* [Objective]:
Please update the stretch of the listing from the line containing "This screenshot has height=280, width=497." through the line containing "pyautogui.click(x=65, y=6)" by replacing "fullscreen" with "full-screen", leaving all else unchanged, and return only those lines.

* [Data rows]:
★ ★ ★ ★ ★ ★ ★
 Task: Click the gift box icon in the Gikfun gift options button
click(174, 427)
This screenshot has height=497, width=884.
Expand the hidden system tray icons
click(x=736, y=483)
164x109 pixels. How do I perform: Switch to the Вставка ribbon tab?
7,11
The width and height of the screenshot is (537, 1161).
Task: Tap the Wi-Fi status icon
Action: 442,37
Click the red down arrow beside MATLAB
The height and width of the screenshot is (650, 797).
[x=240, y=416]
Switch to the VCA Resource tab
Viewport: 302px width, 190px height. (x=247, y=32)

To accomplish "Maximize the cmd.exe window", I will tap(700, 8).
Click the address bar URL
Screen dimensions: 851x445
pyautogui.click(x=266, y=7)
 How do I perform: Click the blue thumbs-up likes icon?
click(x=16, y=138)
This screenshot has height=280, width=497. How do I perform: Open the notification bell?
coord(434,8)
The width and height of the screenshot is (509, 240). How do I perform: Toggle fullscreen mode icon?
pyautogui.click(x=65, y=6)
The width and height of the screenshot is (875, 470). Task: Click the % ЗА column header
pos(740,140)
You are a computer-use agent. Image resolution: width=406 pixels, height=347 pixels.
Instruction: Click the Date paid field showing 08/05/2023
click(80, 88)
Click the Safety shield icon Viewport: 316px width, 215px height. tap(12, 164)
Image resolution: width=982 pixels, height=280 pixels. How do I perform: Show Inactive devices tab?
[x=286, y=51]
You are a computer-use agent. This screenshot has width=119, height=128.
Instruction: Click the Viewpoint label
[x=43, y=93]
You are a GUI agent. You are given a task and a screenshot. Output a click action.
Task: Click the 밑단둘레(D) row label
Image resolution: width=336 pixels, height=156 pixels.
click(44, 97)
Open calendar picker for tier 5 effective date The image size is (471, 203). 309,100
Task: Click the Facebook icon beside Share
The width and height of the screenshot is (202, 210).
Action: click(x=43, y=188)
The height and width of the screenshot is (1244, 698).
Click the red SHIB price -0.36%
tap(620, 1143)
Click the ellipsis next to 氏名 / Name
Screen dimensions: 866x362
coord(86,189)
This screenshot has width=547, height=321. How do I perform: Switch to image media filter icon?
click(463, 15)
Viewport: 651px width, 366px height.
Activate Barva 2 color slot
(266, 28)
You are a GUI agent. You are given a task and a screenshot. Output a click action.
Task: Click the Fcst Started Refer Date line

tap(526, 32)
★ ★ ★ ★ ★ ★ ★
* [Exercise output]:
This screenshot has height=280, width=497. How do I perform: Open the notification bell?
coord(434,8)
The width and height of the screenshot is (509, 240). How do I perform: Toggle full-screen mode icon?
pyautogui.click(x=65, y=6)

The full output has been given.